Mubadala's Abu Dhabi-based MRO unit, Abu Dhabi Aircraft Technologies, is also expanding its infrastructure and activities at its site at the emirate's main international airport. Foundations are being laid for an Airbus A380 hangar due to open in October next year, ahead of the arrival of its sister airline Etihad's first superjumbos in the second half of 2012 - their first C checks will be due in 2014. The company is also preparing to become a specialist centre for the new General Electric GEnx engine as well as the GE90, following an agreement signed with the power giant at the Paris air show in June.

"The move represents a step change in what ADAT has worked on so far," says ADAT chief executive John Byers. "We have done some GE90 work, but this will take us to module capability." Although Etihad remains ADAT's biggest customer - accounting for a third of revenues, with this figure set to grow as the flag-carrier's 43-strong fleet grows and matures - the company remains firmly focused on the third-party market, says Byers. He notes that other than a dip in cargo aircraft maintenance over the summer, the business has "not been too badly affected" by the downturn in the airline market.

Although ADAT is committed to "seeking synergies in terms of capabilities" with SR Technics, integration with the Swiss company is out of the question, he insists. "We handle different engine types and have only a very small area of overlap where we compete - on some widebody Airbuses. Otherwise, our two businesses are reasonably complementary."

Mubadala's growth in the aerospace sector contrasts with DAE's difficulties. Launched at the Singapore air show in early 2006, DAE under its former chief executive Bob Johnson embarked on an expansion spree that saw it acquire US MRO group Standard Aero, as well as a stake in SR Technics along with majority owner Mubadala. It also launched an aircraft leasing business with an order at the last Dubai show for 100 Airbus and 100 Boeing aircraft - at a total list price of around $27 billion - and with deliveries from 2010 to 2022. That business has since concluded a number of high-profile leasing deals.

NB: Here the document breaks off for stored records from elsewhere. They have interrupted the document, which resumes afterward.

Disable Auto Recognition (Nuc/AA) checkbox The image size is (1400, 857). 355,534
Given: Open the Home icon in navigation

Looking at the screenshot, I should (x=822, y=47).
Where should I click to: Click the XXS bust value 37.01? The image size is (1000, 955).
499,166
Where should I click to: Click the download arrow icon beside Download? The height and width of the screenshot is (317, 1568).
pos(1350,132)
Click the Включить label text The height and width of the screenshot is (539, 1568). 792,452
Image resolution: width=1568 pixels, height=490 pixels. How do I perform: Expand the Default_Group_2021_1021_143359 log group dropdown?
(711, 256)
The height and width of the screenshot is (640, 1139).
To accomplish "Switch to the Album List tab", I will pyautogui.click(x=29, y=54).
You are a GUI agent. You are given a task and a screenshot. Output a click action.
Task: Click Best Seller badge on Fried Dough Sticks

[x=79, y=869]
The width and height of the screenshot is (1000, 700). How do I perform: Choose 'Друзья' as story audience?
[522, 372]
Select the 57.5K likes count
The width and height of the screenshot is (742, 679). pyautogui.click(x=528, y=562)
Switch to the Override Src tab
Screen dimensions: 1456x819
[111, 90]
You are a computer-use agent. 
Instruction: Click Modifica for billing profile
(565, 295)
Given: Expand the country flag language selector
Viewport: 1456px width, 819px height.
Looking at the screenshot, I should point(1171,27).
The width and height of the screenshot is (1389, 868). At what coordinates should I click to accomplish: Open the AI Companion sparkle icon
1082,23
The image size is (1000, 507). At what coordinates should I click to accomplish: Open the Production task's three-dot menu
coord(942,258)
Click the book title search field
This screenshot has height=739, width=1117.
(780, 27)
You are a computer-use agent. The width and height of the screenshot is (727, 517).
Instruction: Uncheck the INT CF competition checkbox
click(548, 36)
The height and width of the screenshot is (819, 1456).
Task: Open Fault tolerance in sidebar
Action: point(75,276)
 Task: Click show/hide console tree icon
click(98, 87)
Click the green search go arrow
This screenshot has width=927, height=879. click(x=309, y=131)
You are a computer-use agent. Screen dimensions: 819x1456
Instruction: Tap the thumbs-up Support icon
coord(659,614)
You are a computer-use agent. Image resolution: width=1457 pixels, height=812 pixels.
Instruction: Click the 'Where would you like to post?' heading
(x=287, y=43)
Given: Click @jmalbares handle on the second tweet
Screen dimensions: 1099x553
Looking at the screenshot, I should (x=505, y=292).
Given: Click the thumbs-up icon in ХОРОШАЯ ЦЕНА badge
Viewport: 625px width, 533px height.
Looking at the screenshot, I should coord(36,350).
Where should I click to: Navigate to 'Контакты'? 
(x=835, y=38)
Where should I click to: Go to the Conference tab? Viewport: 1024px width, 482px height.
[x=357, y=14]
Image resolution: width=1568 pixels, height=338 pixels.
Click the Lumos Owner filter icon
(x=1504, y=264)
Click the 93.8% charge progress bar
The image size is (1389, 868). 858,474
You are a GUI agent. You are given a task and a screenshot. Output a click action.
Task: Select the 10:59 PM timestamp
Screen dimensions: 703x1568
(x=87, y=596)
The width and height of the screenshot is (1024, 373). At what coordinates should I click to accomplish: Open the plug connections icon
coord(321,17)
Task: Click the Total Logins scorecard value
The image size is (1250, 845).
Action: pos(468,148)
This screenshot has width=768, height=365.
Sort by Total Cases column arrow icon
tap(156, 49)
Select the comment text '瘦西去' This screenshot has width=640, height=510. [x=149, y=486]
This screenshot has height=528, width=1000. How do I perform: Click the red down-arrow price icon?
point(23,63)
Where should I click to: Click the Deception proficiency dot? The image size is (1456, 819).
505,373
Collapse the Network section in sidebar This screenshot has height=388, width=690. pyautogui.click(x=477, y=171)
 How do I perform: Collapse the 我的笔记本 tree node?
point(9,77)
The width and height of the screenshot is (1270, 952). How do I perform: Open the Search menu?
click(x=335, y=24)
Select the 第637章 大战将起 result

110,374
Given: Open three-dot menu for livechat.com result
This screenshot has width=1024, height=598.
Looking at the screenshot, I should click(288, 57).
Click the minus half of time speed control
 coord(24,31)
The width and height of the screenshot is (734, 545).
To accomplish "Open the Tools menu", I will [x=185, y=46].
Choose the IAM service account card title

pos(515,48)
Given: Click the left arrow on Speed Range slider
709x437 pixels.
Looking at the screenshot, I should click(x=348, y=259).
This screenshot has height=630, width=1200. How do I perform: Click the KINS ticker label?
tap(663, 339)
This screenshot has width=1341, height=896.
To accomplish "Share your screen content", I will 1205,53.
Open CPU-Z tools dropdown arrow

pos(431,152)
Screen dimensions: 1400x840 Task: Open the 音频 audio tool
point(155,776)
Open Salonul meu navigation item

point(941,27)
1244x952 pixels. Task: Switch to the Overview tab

Another apparent successful diversification has been its launch into aviation services with the acquisition of flugwerkzeuge aviation software (f:wz), a privately-held Austrian software firm that develops and distributes cost-optimising flight planning solutions for airlines for $25 million.

However, other ventures have been less promising. A high-profile attempt to launch a DAE university, offering degree courses in aviation-related subjects and incorporating a pilot training school, was abandoned.

In January this year, DAE was refinanced with a three-year $800 million loan from a consortium of banks. DAE group managing director Dr Omar bin Suleiman said at the time that the credit facility would "allow DAE to continue its impressive growth into a world-class global aerospace business. DAE is determined to support Dubai's continued emergence as a globally renowned aerospace centre and aviation hub."

How exactly the two aviation hubs of Abu Dhabi and Dubai plan to continue that emergence, what partners they will choose and how much will involve working closer together rather than as rivals, is likely to emerge during this week at the show.